SELECTED PASSAGE

Playing Beatie Bow

by

Ruth Park

Themes and Colors
Family, Duty, and Connection Theme Icon
The Transformative Power of Love Theme Icon
Time and the Past Theme Icon
The Wisdom and Power of Children  Theme Icon
LitCharts assigns a color and icon to each theme in Playing Beatie Bow, which you can use to track the themes throughout the work.
Time and the Past Theme Icon

Abigail’s journey through time takes her to 1873 Sydney, where she sees her hometown as it was over a hundred years ago. It is significant that Abigail Kirk is flung backwards to 1873 specifically, a time during which the colony of New South Wales was in a chaotic infancy. At the start of the novel, Abigail herself is at a crucial beginning-point in her life—she has not yet figured out what she believes, or who she wants to be. At first Abigail sees time as a tormenting force that has trapped her—she does not recognize why the past is relevant, and cannot see how or why the generations of untold history that have led up to 1873 and the generations that will proceed from it involve her. As Abigail gets to know the Bow family and observes their own unique relationships to time and history, however, she discovers a new appreciation for how time works, and how the past is not a stagnant, far-off thing but a living, breathing part of the present.

DATA SECTION
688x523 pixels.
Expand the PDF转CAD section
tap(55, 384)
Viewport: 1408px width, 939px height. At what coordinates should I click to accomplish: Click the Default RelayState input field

GIVEN REQUEST
In the passage on time and the past in Playing Beatie Bow, to which year is Abigail Kirk flung backwards? The material that comes after the passage has nothing to do with it.

EXERCISE RESPONSE
1873.